| The request |
Turn the lines below into a Markdown table with the columns "Row" and "Line text," numbering each row and omitting blank lines.
━━━━━━━━
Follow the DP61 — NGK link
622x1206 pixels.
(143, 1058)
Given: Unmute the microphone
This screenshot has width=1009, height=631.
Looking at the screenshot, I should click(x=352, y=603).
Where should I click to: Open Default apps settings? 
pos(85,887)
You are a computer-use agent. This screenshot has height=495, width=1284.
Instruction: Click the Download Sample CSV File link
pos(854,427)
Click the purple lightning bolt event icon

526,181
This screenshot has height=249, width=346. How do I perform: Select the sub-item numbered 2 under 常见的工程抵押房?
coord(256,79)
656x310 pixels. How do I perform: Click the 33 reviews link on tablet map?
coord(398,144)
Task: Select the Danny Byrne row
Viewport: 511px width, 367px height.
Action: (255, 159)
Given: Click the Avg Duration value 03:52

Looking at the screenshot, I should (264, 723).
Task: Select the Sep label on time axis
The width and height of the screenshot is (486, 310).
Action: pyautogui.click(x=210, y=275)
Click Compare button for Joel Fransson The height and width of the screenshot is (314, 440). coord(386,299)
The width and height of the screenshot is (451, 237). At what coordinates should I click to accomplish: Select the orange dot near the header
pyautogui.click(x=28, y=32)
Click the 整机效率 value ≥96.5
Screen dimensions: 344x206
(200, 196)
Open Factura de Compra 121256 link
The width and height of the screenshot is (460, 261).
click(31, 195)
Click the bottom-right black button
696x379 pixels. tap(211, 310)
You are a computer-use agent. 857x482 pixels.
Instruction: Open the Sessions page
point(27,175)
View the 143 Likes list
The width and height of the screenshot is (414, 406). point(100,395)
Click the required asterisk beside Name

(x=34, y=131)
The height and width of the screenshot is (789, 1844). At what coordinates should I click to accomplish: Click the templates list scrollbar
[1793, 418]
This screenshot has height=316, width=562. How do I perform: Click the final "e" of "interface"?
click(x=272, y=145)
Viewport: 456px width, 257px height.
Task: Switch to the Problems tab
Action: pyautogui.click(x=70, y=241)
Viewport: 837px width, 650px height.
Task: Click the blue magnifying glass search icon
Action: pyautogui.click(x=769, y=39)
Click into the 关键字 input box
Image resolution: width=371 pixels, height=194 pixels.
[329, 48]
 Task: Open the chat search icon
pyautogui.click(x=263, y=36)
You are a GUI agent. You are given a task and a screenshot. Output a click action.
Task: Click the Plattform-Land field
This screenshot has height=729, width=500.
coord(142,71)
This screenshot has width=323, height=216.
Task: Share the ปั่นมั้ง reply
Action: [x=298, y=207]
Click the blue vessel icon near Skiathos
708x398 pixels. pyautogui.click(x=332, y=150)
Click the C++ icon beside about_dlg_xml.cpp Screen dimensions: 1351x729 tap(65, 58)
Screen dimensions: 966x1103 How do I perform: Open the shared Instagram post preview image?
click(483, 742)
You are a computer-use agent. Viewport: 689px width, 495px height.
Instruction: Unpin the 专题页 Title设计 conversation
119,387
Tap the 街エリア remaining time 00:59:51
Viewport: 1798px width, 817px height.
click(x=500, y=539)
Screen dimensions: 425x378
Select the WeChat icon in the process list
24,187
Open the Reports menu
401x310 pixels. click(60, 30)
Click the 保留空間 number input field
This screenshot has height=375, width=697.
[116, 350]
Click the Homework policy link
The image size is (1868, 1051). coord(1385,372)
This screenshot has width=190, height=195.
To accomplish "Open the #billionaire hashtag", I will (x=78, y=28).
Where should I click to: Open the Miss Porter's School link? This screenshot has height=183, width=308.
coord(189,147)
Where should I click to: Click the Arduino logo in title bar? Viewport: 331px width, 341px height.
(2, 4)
━━━━━━━━
| Task solution |
| Row | Line text |
|---|---|
| 1 | Follow the DP61 — NGK link |
| 2 | 622x1206 pixels. |
| 3 | (143, 1058) |
| 4 | Given: Unmute the microphone |
| 5 | This screenshot has width=1009, height=631. |
| 6 | Looking at the screenshot, I should click(x=352, y=603). |
| 7 | Where should I click to: Open Default apps settings?  |
| 8 | pos(85,887) |
| 9 | You are a computer-use agent. This screenshot has height=495, width=1284. |
| 10 | Instruction: Click the Download Sample CSV File link |
| 11 | pos(854,427) |
| 12 | Click the purple lightning bolt event icon |
| 13 | 526,181 |
| 14 | This screenshot has height=249, width=346. How do I perform: Select the sub-item numbered 2 under 常见的工程抵押房? |
| 15 | coord(256,79) |
| 16 | 656x310 pixels. How do I perform: Click the 33 reviews link on tablet map? |
| 17 | coord(398,144) |
| 18 | Task: Select the Danny Byrne row |
| 19 | Viewport: 511px width, 367px height. |
| 20 | Action: (255, 159) |
| 21 | Given: Click the Avg Duration value 03:52 |
| 22 | Looking at the screenshot, I should (264, 723). |
| 23 | Task: Select the Sep label on time axis |
| 24 | The width and height of the screenshot is (486, 310). |
| 25 | Action: pyautogui.click(x=210, y=275) |
| 26 | Click Compare button for Joel Fransson The height and width of the screenshot is (314, 440). coord(386,299) |
| 27 | The width and height of the screenshot is (451, 237). At what coordinates should I click to accomplish: Select the orange dot near the header |
| 28 | pyautogui.click(x=28, y=32) |
| 29 | Click the 整机效率 value ≥96.5 |
| 30 | Screen dimensions: 344x206 |
| 31 | (200, 196) |
| 32 | Open Factura de Compra 121256 link |
| 33 | The width and height of the screenshot is (460, 261). |
| 34 | click(31, 195) |
| 35 | Click the bottom-right black button |
| 36 | 696x379 pixels. tap(211, 310) |
| 37 | You are a computer-use agent. 857x482 pixels. |
| 38 | Instruction: Open the Sessions page |
| 39 | point(27,175) |
| 40 | View the 143 Likes list |
| 41 | The width and height of the screenshot is (414, 406). point(100,395) |
| 42 | Click the required asterisk beside Name |
| 43 | (x=34, y=131) |
| 44 | The height and width of the screenshot is (789, 1844). At what coordinates should I click to accomplish: Click the templates list scrollbar |
| 45 | [1793, 418] |
| 46 | This screenshot has height=316, width=562. How do I perform: Click the final "e" of "interface"? |
| 47 | click(x=272, y=145) |
| 48 | Viewport: 456px width, 257px height. |
| 49 | Task: Switch to the Problems tab |
| 50 | Action: pyautogui.click(x=70, y=241) |
| 51 | Viewport: 837px width, 650px height. |
| 52 | Task: Click the blue magnifying glass search icon |
| 53 | Action: pyautogui.click(x=769, y=39) |
| 54 | Click into the 关键字 input box |
| 55 | Image resolution: width=371 pixels, height=194 pixels. |
| 56 | [329, 48] |
| 57 |  Task: Open the chat search icon |
| 58 | pyautogui.click(x=263, y=36) |
| 59 | You are a GUI agent. You are given a task and a screenshot. Output a click action. |
| 60 | Task: Click the Plattform-Land field |
| 61 | This screenshot has height=729, width=500. |
| 62 | coord(142,71) |
| 63 | This screenshot has width=323, height=216. |
| 64 | Task: Share the ปั่นมั้ง reply |
| 65 | Action: [x=298, y=207] |
| 66 | Click the blue vessel icon near Skiathos |
| 67 | 708x398 pixels. pyautogui.click(x=332, y=150) |
| 68 | Click the C++ icon beside about_dlg_xml.cpp Screen dimensions: 1351x729 tap(65, 58) |
| 69 | Screen dimensions: 966x1103 How do I perform: Open the shared Instagram post preview image? |
| 70 | click(483, 742) |
| 71 | You are a computer-use agent. Viewport: 689px width, 495px height. |
| 72 | Instruction: Unpin the 专题页 Title设计 conversation |
| 73 | 119,387 |
| 74 | Tap the 街エリア remaining time 00:59:51 |
| 75 | Viewport: 1798px width, 817px height. |
| 76 | click(x=500, y=539) |
| 77 | Screen dimensions: 425x378 |
| 78 | Select the WeChat icon in the process list |
| 79 | 24,187 |
| 80 | Open the Reports menu |
| 81 | 401x310 pixels. click(60, 30) |
| 82 | Click the 保留空間 number input field |
| 83 | This screenshot has height=375, width=697. |
| 84 | [116, 350] |
| 85 | Click the Homework policy link |
| 86 | The image size is (1868, 1051). coord(1385,372) |
| 87 | This screenshot has width=190, height=195. |
| 88 | To accomplish "Open the #billionaire hashtag", I will (x=78, y=28). |
| 89 | Where should I click to: Open the Miss Porter's School link? This screenshot has height=183, width=308. |
| 90 | coord(189,147) |
| 91 | Where should I click to: Click the Arduino logo in title bar? Viewport: 331px width, 341px height. |
| 92 | (2, 4) |